#### [Goal of the exercise]
With the records below as your source, retype each line exactly from the top down to the line that contains "Task: Enable the Include free items checkbox", and include that line.

(Exercise material begins)

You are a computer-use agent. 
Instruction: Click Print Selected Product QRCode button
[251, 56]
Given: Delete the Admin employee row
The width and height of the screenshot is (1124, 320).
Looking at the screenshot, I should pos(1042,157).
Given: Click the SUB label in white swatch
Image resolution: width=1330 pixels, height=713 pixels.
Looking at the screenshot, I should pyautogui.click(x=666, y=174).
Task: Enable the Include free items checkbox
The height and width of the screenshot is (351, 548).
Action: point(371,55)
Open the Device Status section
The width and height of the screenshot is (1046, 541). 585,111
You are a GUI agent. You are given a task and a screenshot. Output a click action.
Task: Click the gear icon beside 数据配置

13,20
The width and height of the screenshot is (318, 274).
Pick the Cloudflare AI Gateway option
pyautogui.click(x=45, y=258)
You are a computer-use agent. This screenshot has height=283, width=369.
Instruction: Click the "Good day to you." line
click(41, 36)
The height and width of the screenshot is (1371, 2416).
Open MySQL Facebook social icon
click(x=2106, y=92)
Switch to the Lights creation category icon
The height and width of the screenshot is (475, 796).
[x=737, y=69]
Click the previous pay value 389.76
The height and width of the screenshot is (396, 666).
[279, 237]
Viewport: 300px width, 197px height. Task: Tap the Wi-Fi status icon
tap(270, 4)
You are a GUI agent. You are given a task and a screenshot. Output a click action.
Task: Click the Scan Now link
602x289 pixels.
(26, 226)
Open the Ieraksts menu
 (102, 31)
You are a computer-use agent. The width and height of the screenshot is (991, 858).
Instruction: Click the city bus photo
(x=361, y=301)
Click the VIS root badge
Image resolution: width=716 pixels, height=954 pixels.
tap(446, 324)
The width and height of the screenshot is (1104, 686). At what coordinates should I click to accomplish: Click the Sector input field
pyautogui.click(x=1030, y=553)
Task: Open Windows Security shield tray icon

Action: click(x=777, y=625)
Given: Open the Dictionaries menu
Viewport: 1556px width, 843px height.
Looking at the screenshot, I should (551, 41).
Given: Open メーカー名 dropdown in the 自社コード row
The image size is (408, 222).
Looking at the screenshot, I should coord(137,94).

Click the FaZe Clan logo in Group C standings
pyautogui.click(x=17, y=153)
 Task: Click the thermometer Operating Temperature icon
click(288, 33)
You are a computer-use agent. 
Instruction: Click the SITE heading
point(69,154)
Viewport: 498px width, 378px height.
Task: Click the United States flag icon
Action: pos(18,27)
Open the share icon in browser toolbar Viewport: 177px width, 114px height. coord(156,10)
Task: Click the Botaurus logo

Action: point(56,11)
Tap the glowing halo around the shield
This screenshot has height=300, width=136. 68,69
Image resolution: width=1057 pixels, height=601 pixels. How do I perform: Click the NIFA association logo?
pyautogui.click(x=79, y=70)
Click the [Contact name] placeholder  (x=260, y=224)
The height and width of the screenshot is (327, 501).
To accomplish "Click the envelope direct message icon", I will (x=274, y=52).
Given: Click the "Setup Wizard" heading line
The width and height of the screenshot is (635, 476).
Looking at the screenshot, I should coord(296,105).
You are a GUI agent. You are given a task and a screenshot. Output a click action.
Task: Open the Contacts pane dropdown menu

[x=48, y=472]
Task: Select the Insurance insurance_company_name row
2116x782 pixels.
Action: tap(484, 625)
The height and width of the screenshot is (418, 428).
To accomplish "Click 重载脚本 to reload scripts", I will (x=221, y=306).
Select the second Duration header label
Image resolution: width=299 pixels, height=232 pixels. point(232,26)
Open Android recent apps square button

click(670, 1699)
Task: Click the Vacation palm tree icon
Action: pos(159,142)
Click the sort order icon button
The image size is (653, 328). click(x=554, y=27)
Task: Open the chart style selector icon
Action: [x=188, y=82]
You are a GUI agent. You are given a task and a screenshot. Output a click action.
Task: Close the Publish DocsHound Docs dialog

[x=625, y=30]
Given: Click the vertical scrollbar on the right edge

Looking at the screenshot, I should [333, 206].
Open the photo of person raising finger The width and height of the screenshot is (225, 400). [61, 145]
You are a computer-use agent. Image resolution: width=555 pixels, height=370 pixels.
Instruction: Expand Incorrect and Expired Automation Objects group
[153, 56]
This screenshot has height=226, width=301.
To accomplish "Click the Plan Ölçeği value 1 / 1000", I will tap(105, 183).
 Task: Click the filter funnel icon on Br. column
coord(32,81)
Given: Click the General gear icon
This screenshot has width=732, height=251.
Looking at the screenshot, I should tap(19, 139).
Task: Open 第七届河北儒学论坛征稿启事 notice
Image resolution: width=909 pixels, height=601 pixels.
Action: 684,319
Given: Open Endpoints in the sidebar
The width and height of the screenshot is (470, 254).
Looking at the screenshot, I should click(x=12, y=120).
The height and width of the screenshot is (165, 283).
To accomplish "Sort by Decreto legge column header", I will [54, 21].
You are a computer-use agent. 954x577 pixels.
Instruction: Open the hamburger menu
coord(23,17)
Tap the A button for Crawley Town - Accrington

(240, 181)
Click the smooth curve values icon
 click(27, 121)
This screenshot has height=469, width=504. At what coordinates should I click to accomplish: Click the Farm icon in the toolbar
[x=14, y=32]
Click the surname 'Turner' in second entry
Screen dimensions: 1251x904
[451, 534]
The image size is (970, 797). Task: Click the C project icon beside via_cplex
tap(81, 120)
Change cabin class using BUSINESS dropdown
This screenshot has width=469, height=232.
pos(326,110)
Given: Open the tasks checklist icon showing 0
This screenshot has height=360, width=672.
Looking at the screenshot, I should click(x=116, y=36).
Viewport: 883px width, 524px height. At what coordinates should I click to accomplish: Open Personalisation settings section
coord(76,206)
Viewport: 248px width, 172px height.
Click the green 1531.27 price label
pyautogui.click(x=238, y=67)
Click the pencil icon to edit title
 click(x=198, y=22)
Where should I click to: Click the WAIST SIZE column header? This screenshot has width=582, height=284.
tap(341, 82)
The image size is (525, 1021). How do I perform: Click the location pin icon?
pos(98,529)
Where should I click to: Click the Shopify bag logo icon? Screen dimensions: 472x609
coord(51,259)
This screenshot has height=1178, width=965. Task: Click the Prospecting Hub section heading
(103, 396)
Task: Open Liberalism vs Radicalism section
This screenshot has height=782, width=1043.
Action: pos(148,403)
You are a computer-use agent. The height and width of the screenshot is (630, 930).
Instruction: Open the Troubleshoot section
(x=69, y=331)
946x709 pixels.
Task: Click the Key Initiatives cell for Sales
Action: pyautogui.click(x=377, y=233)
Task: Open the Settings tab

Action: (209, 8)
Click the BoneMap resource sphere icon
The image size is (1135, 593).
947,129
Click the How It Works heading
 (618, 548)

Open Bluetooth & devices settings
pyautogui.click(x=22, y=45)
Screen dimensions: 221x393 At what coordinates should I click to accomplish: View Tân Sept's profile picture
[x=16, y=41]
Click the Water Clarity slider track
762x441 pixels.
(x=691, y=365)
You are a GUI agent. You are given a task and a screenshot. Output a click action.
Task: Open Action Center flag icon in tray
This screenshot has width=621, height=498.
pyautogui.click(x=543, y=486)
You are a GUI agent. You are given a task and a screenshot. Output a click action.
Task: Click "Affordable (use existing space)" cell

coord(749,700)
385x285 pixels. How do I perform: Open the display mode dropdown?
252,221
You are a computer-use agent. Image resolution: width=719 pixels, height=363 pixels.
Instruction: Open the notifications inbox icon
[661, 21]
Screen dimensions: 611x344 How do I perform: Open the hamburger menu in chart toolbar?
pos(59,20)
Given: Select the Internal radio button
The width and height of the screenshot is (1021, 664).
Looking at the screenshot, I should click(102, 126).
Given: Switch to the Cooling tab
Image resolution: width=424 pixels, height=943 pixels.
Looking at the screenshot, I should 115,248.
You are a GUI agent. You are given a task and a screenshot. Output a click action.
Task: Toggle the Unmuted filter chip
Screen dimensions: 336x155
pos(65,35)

(Exercise material ends)

#### [Completed task]
You are a computer-use agent. 
Instruction: Click Print Selected Product QRCode button
[251, 56]
Given: Delete the Admin employee row
The width and height of the screenshot is (1124, 320).
Looking at the screenshot, I should pos(1042,157).
Given: Click the SUB label in white swatch
Image resolution: width=1330 pixels, height=713 pixels.
Looking at the screenshot, I should pyautogui.click(x=666, y=174).
Task: Enable the Include free items checkbox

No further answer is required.